(Stored data):
****************

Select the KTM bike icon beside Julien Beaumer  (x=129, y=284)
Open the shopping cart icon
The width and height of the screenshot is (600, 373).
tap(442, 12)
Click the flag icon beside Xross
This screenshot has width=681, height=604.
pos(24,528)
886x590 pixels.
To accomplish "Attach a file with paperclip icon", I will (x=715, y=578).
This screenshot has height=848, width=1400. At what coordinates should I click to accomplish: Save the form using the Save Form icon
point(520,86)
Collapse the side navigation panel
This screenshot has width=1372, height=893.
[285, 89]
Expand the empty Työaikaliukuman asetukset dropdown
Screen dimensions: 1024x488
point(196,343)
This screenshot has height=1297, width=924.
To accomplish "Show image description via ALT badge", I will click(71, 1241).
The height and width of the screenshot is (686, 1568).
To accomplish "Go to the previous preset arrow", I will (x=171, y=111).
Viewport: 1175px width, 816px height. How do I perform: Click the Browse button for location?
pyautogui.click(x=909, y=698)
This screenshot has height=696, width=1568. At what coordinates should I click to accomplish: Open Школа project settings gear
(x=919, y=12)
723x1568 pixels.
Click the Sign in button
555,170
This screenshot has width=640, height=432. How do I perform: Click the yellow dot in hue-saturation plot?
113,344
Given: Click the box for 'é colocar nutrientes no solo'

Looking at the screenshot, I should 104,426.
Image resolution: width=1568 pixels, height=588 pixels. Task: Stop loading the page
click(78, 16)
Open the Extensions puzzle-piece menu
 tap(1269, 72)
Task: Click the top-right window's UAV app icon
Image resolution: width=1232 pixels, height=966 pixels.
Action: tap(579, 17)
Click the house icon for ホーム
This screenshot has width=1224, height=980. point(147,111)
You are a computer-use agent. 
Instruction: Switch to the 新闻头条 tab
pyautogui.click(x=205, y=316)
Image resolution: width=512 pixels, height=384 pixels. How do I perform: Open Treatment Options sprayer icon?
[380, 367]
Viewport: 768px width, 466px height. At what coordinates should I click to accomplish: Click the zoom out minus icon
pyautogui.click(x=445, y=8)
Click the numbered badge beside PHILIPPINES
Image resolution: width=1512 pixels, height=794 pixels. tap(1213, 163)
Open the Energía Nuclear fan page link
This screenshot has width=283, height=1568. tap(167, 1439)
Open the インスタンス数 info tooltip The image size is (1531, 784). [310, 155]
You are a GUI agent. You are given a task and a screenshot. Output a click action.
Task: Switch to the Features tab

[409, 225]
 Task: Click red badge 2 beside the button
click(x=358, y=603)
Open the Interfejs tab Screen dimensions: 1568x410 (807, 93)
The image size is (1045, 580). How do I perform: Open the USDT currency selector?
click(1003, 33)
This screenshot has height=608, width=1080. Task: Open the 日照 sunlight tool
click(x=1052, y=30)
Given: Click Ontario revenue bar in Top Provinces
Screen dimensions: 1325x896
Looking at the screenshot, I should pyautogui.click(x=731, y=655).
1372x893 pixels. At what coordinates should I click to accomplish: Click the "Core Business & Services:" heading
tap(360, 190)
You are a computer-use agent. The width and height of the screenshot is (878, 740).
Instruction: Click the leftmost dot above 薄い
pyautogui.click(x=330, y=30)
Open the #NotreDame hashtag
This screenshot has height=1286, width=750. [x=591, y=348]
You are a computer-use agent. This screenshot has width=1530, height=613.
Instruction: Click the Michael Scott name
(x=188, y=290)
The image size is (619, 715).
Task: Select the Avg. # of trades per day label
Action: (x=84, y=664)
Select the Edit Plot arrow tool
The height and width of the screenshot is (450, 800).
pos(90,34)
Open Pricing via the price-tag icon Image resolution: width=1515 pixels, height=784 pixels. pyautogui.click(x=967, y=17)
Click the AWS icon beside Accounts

****************

(Aim of the task): Update every entry by changing each "Instruction" to "Command" and keeping all other text the same.

(Answer to the problem):
Select the KTM bike icon beside Julien Beaumer  (x=129, y=284)
Open the shopping cart icon
The width and height of the screenshot is (600, 373).
tap(442, 12)
Click the flag icon beside Xross
This screenshot has width=681, height=604.
pos(24,528)
886x590 pixels.
To accomplish "Attach a file with paperclip icon", I will (x=715, y=578).
This screenshot has height=848, width=1400. At what coordinates should I click to accomplish: Save the form using the Save Form icon
point(520,86)
Collapse the side navigation panel
This screenshot has width=1372, height=893.
[285, 89]
Expand the empty Työaikaliukuman asetukset dropdown
Screen dimensions: 1024x488
point(196,343)
This screenshot has height=1297, width=924.
To accomplish "Show image description via ALT badge", I will click(71, 1241).
The height and width of the screenshot is (686, 1568).
To accomplish "Go to the previous preset arrow", I will (x=171, y=111).
Viewport: 1175px width, 816px height. How do I perform: Click the Browse button for location?
pyautogui.click(x=909, y=698)
This screenshot has height=696, width=1568. At what coordinates should I click to accomplish: Open Школа project settings gear
(x=919, y=12)
723x1568 pixels.
Click the Sign in button
555,170
This screenshot has width=640, height=432. How do I perform: Click the yellow dot in hue-saturation plot?
113,344
Given: Click the box for 'é colocar nutrientes no solo'

Looking at the screenshot, I should 104,426.
Image resolution: width=1568 pixels, height=588 pixels. Task: Stop loading the page
click(78, 16)
Open the Extensions puzzle-piece menu
 tap(1269, 72)
Task: Click the top-right window's UAV app icon
Image resolution: width=1232 pixels, height=966 pixels.
Action: tap(579, 17)
Click the house icon for ホーム
This screenshot has width=1224, height=980. point(147,111)
You are a computer-use agent. 
Command: Switch to the 新闻头条 tab
pyautogui.click(x=205, y=316)
Image resolution: width=512 pixels, height=384 pixels. How do I perform: Open Treatment Options sprayer icon?
[380, 367]
Viewport: 768px width, 466px height. At what coordinates should I click to accomplish: Click the zoom out minus icon
pyautogui.click(x=445, y=8)
Click the numbered badge beside PHILIPPINES
Image resolution: width=1512 pixels, height=794 pixels. tap(1213, 163)
Open the Energía Nuclear fan page link
This screenshot has width=283, height=1568. tap(167, 1439)
Open the インスタンス数 info tooltip The image size is (1531, 784). [310, 155]
You are a GUI agent. You are given a task and a screenshot. Output a click action.
Task: Switch to the Features tab

[409, 225]
 Task: Click red badge 2 beside the button
click(x=358, y=603)
Open the Interfejs tab Screen dimensions: 1568x410 (807, 93)
The image size is (1045, 580). How do I perform: Open the USDT currency selector?
click(1003, 33)
This screenshot has height=608, width=1080. Task: Open the 日照 sunlight tool
click(x=1052, y=30)
Given: Click Ontario revenue bar in Top Provinces
Screen dimensions: 1325x896
Looking at the screenshot, I should pyautogui.click(x=731, y=655).
1372x893 pixels. At what coordinates should I click to accomplish: Click the "Core Business & Services:" heading
tap(360, 190)
You are a computer-use agent. The width and height of the screenshot is (878, 740).
Command: Click the leftmost dot above 薄い
pyautogui.click(x=330, y=30)
Open the #NotreDame hashtag
This screenshot has height=1286, width=750. [x=591, y=348]
You are a computer-use agent. This screenshot has width=1530, height=613.
Command: Click the Michael Scott name
(x=188, y=290)
The image size is (619, 715).
Task: Select the Avg. # of trades per day label
Action: (x=84, y=664)
Select the Edit Plot arrow tool
The height and width of the screenshot is (450, 800).
pos(90,34)
Open Pricing via the price-tag icon Image resolution: width=1515 pixels, height=784 pixels. pyautogui.click(x=967, y=17)
Click the AWS icon beside Accounts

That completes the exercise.